To regular readers of the Inquisitr, this story may seem familiar. Roughly seven months ago, researchers declared 2014 the hottest year since record keeping started in 1880.
Soon, 2014 will move down to second in the ranking, according to early predictions. In 2014, the previous record was only beaten by a few hundredths of a degree, but 2015 is on track to beat the record by 0.1 degrees Celsius, according to NOAA climate scientist Jessica Blunden.
“I would expect that we could break the record by close to 0.1 Celsius. That’s the range we’re in now. It’s higher than we typically see when we break a record, where we see a hundredth or two-hundredths of a degree. So this is quite a large margin.”
The Independent reports that the top three hottest years will be 2015, 2014, and 2010 if the forecasts are correct. Likewise, the top ten hottest years all took place in the 21st century.
The oceans are also making a big difference in this year’s temperatures, according to Professor Phil Jones.

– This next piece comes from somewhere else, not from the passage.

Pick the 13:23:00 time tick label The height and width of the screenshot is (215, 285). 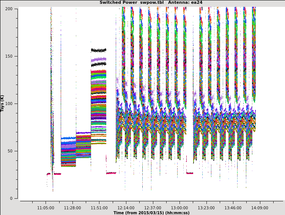(206, 208)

“What’s important is not so much the land but the ocean data. The oceans have really picked up in the last 12 months or so.”
He added that the way things are looking, 2015 will beat previous records “by a mile.”
The ocean temperatures are being affected by El Nino, which may carry on to next year.
Still, climate scientists have little doubt about the root cause of the heating.
Professor James Hansen from Columbia University in New York explained more.
“We know very well where the [extra] heat is coming from – increasing greenhouse gases, mainly carbon dioxide. These trap heat radiation, reducing heat radiation escaping to space, so the planet is out of balance, more energy coming in than going out. The Earth is steadily warming, albeit with ups-and-downs due to natural dynamic fluctuations such as El Niños, and competing natural forces such as volcanoes and solar variability.”
CNN reports that July was also the hottest month in the hottest year on record. The NOAA even said it could have been the hottest month in the past 4,000 years.
Compared to the global of average 20th century temperatures, July was 1.46 degrees higher. So, if this summer has seemed unusually hot, it’s not in your imagination.
The year 2016 might also get a head start for becoming the hottest year if the El Nino weather patterns continue into next Spring.